# Sharing insight into shoulder cuts on dovetails



## MattV (Jan 19, 2009)

I have heard and read information about shoulder cuts on your tails for dovetails. I can't find much information on what to do. I cut my dovetails by hand and would love to learn more about how to use shoulder cuts that help hide the inside joint. The master woodworker that mentions this a lot is Steve Latta.

Please share any insight and your learnings so I can start to leverage this additional technique.


----------



## Unknowncraftsman (Jun 23, 2013)

Are you have trouble with cut on the tail board that's shows on three sides?
Sometimes I just use my Dt saw to make this cut if I'm not feel 100 accurate I will cut on the waste side of the line and clean it up with a chisel.
The tail board is the one that get a scribe line all the way around all four sides.


----------



## CL810 (Mar 21, 2010)

Watch David Barron's videos on YouTube. Also, make a paring jig.


----------



## MattV (Jan 19, 2009)

Thanks for your reply's. I am pretty good at cutting dovetails by hand (the last ones are normally my best ones), however, Steve Latta recommends cutting a shoulder on the inside of the dovetail pins (i think?) which cleans up the inside of the drawer and I assume covers up an fit issues (sometimes I can see my saw cuts on the inside).

I will check out David Barron's video as well. Thank you!


----------



## Unknowncraftsman (Jun 23, 2013)

Oh yes I think I know what your taking about some woodworker like to have a shallow rebate on their half blind tail board.
Ive done once or twice its a extra step not needed.


----------



## Smitty_Cabinetshop (Mar 26, 2011)

Chris Schwarz does this with a Veritas skew.

http://www.popularwoodworking.com/techniques/joinery/handplanes-and-dovetails


----------



## dbeck (Jun 1, 2017)

Thanks for posting that link Smitty, it really helped me understand better.


----------



## Smitty_Cabinetshop (Mar 26, 2011)

No problem at all.

If you try it, the tool's gotta be incredibly sharp.
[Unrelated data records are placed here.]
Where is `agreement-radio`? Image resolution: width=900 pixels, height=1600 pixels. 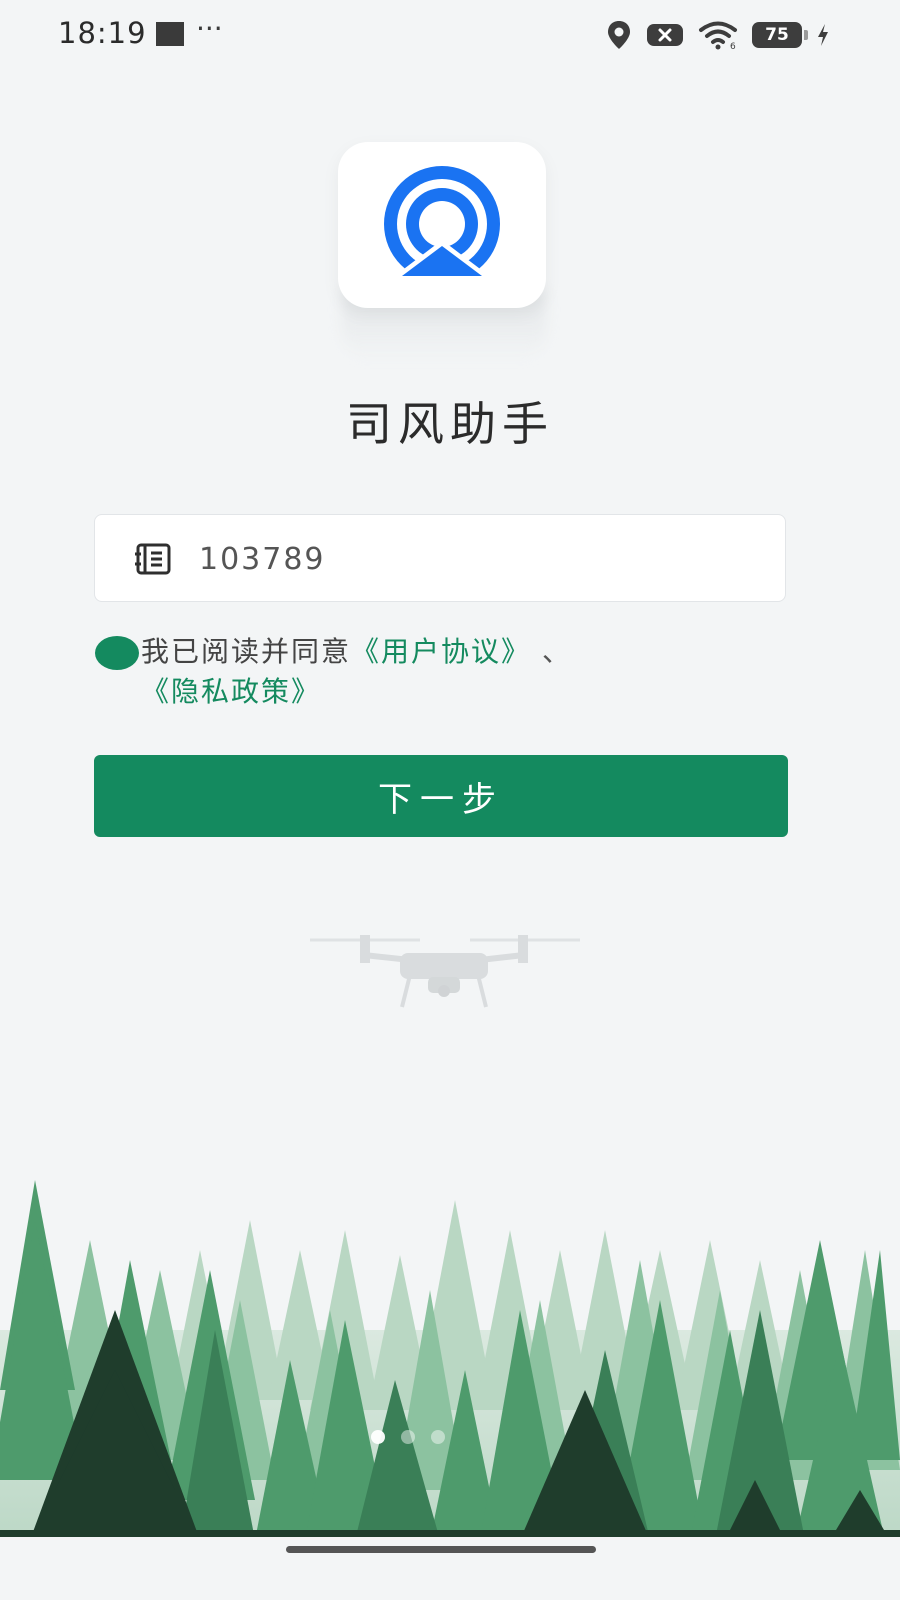
agreement-radio is located at coordinates (117, 653).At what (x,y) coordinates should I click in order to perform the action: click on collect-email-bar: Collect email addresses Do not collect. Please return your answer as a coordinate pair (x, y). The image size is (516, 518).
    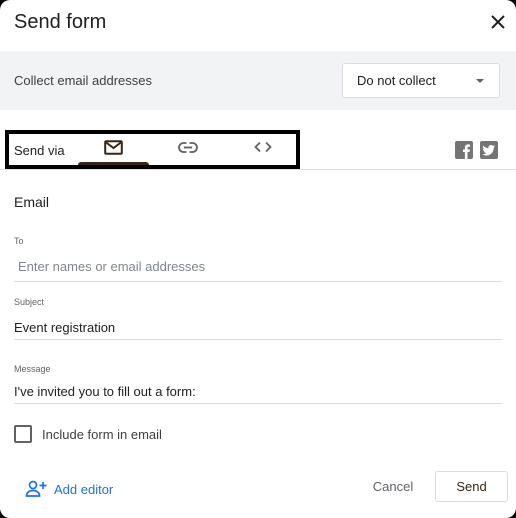
    Looking at the image, I should click on (258, 80).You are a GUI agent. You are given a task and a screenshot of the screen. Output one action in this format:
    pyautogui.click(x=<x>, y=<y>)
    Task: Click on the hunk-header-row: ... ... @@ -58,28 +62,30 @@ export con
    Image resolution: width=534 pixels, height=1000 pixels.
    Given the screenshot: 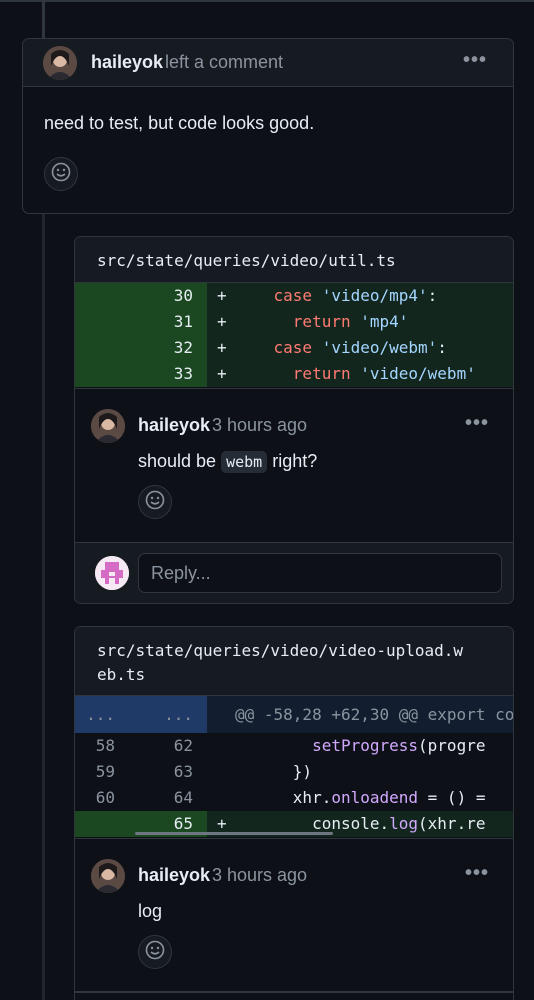 What is the action you would take?
    pyautogui.click(x=294, y=714)
    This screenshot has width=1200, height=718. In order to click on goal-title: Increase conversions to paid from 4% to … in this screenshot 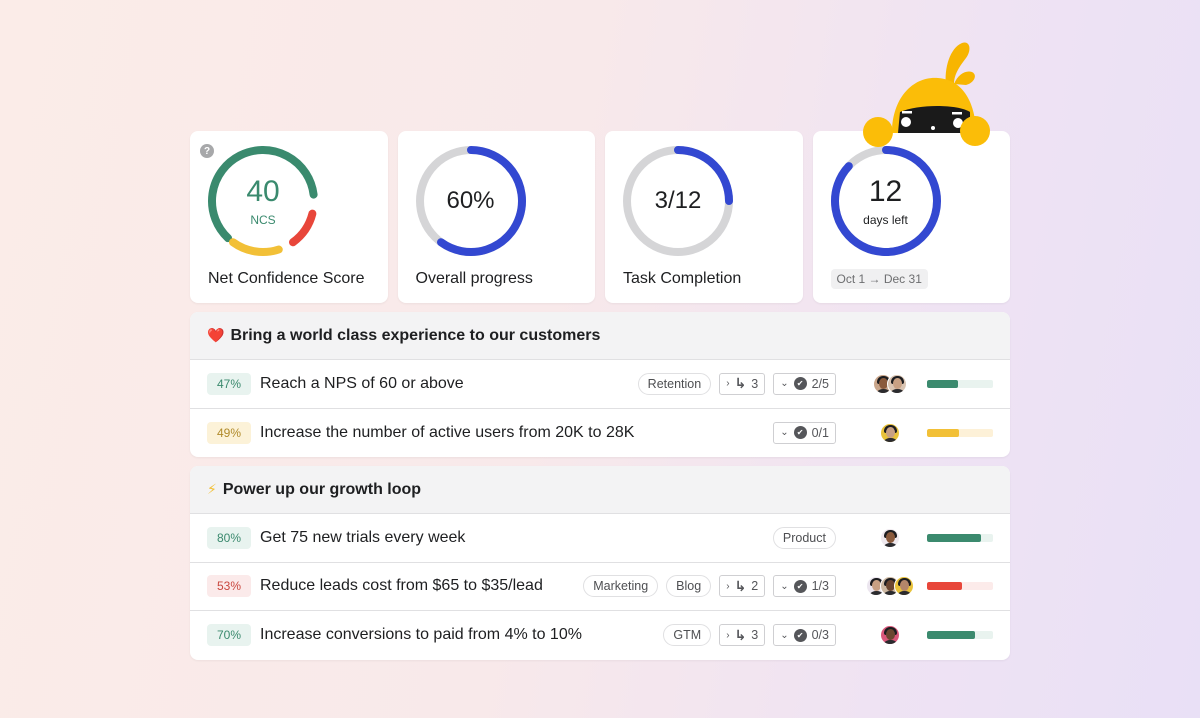, I will do `click(421, 635)`.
I tried it with a sharp #78, no go. Also, it's gotta stay 100% level in the cut and not tear cross-grain. There's certainly a learning curve to it; one that I've not opted to climb. Kudos to those that do, though.


----------



## splinter1000 (May 4, 2014)

Rob Cosman sometimes does this also. You can see how here:






Cheers


----------



## MattV (Jan 19, 2009)

Smitty, thanks for sharing Chris' article. I probably have that one, but it's a stack of 10 years of magazines I have in my shop.

What Chris covers in the article is exactly what I was looking to do. Now I need to go try it out this weekend.


----------



## Smitty_Cabinetshop (Mar 26, 2011)

^ Pictures or it didn't happen.


----------



## pintodeluxe (Sep 12, 2010)

I don't use shoulders on dovetailed drawers, but find them extremely useful in case construction. The top rail of a cabinet is often joined to the case sides with a lapped DT joint. Cutting a shallow shoulder on the underside of the lapped DT helps with aligning the parts, and prevents racking too.


----------



## TheFridge (May 1, 2014)

Yep. Just remember to do it before you cut tails. Otherwise you risk blowing out. Ask me how I know.


----------



## lew (Feb 13, 2008)




----------